Beware Context Switches
The single most important performance factor in these examples was the cost of context switches. Since this was a WPF application, that meant regaining control of the dispatcher thread when an asynchronous operation completes, so that the method executing an await can continue. (Attempting to finesse this with ConfigureAwait made things worse. The context switch had to happen somewhere, and taking it out of the await expression just pushed it into the data binding system where we were unable to control it.) The nature of the context switch will depend on the environment—if you use async and await inside an ASP.NET application, for example, the way it recovers the context is quite different (and can be cheaper than a WPF-dispatcher-based callback). But the basic idea remains: any time an await does work that cannot complete immediately, you’re going to have to pay a cost when the operation finally completes. ConfigureAwait may reduce that cost, but it won’t eliminate it, and if you truly need to do certain work back on the original context, you’re going to pay the price somewhere.
The flip side of this is that when await does not in fact need to wait, it’s very efficient. (Pre-C# 5, the usual explicit continuation style for using the TPL doesn’t offer this benefit. If you want code that handles the no-wait case as efficiently as await without actually using await, you have a lot of work to do.) So there are often significant performance benefits to be had by increasing the likelihood of await expressions being able to complete immediately. In this series, simply increasing the StreamReader buffer size had that effect, producing dramatic performance enhancements (much better than those ConfigureAwait could have offered even if it had been viable).
Multithreading can sometimes produce particularly egregious amounts of context switching when applied in a user interface. (This is not a new problem. With Win32, the difference between sending a message to an HWND from its owning thread and sending the same message from a worker thread could easily wipe out any potential performance gains that multithreading might have offered. Once you’re on a different thread from your UI elements, you need to start being careful about the granularity of your updates. That’s as true with modern UI frameworks as it has been for years with Win32.)
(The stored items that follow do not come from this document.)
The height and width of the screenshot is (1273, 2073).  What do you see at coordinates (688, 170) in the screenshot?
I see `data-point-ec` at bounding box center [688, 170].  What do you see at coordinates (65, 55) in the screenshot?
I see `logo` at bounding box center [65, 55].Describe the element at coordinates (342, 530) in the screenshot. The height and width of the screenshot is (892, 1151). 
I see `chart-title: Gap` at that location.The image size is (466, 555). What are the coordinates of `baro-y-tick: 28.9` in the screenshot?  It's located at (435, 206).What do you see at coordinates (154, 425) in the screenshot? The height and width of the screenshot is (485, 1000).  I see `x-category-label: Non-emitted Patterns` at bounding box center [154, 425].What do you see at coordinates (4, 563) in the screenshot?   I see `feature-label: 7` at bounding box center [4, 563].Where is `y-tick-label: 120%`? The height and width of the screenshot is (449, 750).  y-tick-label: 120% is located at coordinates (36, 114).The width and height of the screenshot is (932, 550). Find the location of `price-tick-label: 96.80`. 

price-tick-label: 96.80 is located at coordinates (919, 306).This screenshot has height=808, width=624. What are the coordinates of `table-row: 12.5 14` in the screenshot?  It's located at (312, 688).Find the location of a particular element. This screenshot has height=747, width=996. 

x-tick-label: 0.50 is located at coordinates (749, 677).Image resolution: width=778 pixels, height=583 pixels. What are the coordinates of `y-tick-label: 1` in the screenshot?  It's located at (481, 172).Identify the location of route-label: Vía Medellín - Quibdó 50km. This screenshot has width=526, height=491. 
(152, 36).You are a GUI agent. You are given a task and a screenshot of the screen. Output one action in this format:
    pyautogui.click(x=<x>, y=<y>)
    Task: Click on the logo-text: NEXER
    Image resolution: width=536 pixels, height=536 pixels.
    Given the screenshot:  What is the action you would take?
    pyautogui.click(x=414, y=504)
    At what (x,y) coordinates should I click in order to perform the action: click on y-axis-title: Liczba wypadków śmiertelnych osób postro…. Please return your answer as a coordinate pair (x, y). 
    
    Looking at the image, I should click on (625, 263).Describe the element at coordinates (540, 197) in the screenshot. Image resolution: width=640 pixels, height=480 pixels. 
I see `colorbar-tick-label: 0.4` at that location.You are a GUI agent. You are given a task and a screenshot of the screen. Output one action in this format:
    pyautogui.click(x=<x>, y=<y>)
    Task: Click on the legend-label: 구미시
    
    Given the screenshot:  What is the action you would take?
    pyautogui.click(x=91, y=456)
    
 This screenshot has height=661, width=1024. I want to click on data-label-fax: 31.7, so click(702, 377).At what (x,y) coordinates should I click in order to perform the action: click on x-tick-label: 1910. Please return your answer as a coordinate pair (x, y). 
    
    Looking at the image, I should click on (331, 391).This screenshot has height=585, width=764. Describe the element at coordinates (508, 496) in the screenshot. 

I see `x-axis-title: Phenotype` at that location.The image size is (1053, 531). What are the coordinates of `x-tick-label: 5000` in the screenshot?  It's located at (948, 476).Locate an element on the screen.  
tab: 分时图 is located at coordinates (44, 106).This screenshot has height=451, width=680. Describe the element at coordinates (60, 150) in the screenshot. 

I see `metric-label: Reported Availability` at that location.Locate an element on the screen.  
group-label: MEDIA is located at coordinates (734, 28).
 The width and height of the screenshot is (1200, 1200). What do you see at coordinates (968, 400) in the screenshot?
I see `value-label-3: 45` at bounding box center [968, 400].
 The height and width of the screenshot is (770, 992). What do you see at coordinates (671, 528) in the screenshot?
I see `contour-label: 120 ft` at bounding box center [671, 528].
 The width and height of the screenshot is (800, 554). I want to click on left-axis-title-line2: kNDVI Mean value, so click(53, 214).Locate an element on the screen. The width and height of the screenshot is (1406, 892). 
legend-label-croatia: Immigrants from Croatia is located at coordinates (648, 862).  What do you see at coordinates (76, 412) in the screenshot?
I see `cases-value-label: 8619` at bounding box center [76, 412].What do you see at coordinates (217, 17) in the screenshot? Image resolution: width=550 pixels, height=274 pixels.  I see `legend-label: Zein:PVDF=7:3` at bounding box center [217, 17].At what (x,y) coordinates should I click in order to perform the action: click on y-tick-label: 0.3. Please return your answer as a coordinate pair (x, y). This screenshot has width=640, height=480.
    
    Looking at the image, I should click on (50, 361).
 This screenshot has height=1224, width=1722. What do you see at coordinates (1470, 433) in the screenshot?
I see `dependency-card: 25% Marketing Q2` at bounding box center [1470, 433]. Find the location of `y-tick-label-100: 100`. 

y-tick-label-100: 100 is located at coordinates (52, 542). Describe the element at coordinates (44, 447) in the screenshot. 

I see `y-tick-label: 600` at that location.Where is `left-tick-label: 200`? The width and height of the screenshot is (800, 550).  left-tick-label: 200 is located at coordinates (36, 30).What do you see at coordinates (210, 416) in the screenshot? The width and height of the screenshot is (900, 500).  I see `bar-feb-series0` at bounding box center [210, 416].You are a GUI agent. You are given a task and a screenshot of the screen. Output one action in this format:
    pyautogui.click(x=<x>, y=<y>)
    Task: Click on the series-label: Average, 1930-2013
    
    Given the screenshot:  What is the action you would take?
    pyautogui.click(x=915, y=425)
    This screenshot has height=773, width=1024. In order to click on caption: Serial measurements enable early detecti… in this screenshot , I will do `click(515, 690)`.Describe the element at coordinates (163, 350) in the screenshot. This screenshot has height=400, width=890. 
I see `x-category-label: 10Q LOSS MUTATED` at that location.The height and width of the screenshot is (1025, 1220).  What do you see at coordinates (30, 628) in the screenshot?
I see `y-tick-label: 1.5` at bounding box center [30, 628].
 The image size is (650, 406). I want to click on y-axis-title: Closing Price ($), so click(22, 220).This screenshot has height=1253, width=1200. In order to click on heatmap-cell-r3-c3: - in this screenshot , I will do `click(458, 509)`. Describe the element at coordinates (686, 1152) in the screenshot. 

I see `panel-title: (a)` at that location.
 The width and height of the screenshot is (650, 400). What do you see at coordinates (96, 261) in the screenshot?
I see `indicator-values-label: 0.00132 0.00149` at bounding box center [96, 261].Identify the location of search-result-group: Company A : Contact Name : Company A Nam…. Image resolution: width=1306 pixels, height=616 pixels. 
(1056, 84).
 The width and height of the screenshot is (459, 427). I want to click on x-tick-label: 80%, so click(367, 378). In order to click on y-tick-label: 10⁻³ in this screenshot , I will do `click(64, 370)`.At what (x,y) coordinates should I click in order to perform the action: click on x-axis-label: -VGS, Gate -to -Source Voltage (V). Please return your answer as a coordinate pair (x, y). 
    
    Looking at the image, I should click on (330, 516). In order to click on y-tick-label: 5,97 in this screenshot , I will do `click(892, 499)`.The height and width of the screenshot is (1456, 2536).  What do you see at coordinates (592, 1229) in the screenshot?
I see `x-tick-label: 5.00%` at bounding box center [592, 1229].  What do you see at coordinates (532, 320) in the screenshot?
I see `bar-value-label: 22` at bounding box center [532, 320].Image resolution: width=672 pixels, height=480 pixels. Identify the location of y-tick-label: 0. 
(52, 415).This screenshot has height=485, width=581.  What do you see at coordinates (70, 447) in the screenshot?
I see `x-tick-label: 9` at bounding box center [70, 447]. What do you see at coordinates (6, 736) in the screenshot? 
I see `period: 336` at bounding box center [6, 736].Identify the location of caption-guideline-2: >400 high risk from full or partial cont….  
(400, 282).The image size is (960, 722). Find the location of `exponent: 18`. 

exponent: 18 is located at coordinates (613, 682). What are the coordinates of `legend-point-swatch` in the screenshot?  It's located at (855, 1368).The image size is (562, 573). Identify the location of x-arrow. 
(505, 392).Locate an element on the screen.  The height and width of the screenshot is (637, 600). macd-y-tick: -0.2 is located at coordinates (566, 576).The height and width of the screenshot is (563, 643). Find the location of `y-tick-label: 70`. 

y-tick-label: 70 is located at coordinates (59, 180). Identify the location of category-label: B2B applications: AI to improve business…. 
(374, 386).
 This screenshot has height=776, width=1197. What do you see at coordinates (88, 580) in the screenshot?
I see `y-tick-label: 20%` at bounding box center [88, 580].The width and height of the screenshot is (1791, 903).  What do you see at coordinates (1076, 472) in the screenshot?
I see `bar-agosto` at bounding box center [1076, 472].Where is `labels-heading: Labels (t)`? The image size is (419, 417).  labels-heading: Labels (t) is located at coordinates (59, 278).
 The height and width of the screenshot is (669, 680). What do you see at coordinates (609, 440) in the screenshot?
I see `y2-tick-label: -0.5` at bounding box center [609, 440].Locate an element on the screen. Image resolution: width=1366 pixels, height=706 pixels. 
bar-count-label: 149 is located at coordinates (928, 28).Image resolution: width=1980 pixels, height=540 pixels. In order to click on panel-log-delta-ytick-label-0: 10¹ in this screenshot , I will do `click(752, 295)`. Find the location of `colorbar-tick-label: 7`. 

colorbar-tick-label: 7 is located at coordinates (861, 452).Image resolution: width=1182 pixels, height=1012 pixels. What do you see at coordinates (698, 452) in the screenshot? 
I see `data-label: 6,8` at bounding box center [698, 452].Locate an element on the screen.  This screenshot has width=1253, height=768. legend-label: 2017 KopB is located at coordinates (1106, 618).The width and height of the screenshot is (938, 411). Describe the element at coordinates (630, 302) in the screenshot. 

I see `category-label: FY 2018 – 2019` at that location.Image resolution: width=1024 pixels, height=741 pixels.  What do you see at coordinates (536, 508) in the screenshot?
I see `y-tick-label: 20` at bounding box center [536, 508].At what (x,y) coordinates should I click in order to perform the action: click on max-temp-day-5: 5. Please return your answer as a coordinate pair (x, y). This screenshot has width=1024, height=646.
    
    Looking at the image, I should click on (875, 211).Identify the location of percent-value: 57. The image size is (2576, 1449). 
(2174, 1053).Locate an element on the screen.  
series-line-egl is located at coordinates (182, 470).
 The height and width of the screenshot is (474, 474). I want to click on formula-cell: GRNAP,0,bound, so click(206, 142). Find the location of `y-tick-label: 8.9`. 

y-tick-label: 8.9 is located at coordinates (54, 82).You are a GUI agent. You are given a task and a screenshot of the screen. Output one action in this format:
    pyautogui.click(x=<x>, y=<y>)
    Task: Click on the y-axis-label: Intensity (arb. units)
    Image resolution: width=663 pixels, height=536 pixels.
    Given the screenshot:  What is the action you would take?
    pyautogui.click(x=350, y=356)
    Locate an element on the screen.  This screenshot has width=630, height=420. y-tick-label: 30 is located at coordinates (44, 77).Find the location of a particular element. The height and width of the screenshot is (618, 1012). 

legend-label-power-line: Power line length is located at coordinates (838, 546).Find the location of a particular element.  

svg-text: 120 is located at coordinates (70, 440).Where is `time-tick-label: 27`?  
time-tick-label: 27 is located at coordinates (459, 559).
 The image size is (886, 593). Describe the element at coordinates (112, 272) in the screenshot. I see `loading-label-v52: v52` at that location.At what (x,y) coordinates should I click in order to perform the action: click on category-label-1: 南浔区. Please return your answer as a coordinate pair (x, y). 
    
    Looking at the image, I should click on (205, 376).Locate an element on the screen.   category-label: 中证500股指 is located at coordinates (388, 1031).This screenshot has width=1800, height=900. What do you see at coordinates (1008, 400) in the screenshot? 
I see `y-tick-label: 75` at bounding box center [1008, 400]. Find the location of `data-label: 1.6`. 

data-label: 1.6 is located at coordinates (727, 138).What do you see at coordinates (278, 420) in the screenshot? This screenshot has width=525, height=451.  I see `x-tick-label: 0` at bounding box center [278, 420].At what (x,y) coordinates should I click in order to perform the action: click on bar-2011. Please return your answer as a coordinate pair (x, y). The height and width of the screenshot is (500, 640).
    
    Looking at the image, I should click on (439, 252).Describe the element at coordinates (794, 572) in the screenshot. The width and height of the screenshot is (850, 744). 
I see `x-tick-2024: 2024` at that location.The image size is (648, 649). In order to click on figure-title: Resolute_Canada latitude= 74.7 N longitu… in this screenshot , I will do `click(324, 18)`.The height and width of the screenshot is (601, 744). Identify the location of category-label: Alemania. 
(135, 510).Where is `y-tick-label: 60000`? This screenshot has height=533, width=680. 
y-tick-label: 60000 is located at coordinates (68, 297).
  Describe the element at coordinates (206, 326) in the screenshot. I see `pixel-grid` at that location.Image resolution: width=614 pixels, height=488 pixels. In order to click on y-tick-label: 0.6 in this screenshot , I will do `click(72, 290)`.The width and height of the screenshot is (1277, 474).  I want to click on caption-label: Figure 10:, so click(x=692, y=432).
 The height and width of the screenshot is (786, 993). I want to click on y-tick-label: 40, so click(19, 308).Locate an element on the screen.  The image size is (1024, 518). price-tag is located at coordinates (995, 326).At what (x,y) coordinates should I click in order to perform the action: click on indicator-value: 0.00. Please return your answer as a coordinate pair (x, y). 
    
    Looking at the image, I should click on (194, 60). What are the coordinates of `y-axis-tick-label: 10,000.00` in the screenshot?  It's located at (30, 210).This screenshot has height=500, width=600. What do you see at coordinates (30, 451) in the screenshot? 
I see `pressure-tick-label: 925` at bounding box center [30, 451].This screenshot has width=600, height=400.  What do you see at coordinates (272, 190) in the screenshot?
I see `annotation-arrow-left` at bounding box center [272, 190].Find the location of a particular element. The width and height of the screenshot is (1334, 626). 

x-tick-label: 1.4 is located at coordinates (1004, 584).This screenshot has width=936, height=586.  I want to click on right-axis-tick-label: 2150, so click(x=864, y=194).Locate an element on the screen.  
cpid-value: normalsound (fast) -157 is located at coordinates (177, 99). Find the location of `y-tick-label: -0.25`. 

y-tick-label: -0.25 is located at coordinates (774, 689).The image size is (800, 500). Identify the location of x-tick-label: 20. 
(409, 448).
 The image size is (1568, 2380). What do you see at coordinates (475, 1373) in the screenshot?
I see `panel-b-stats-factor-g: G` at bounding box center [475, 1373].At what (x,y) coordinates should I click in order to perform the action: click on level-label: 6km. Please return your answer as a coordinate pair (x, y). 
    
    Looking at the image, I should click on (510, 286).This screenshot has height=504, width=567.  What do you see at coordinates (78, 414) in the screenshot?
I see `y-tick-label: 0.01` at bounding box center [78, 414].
That’s not to say multithreading is bad. In the end, the very best performance came from a multithreaded solution. The key is to minimize your context switches, chunking reasonably large amounts of work into each one to amortize the costs. Some sometimes it pays to be explicit about the chunking, which brings me to my final conclusion.
The Reactive Extensions for .NET are great. Since Rx became available, I think I’ve used it in every project I’ve worked on. This is why I dedicated a whole chapter to it in my recent(ish) total rewrite of O’Reilly’s Programming C#.
In this particular case, we only used a couple of its features. First, Rx provided a convenient way to chunk the data. Its Buffer operator provides a declarative way to say: I’d like items batched into groups, but I never want a delay longer than 100ms before it gets displayed, and if items are being produced really quickly, split them into batches of no larger than 5,000. That just takes a single method call. Second, Rx also provided a way to control exactly where the context switch happened in the processing pipeline.
But this is just tiny fragment of what you can do. If you are not familiar with Rx, learn it. You owe it to yourself."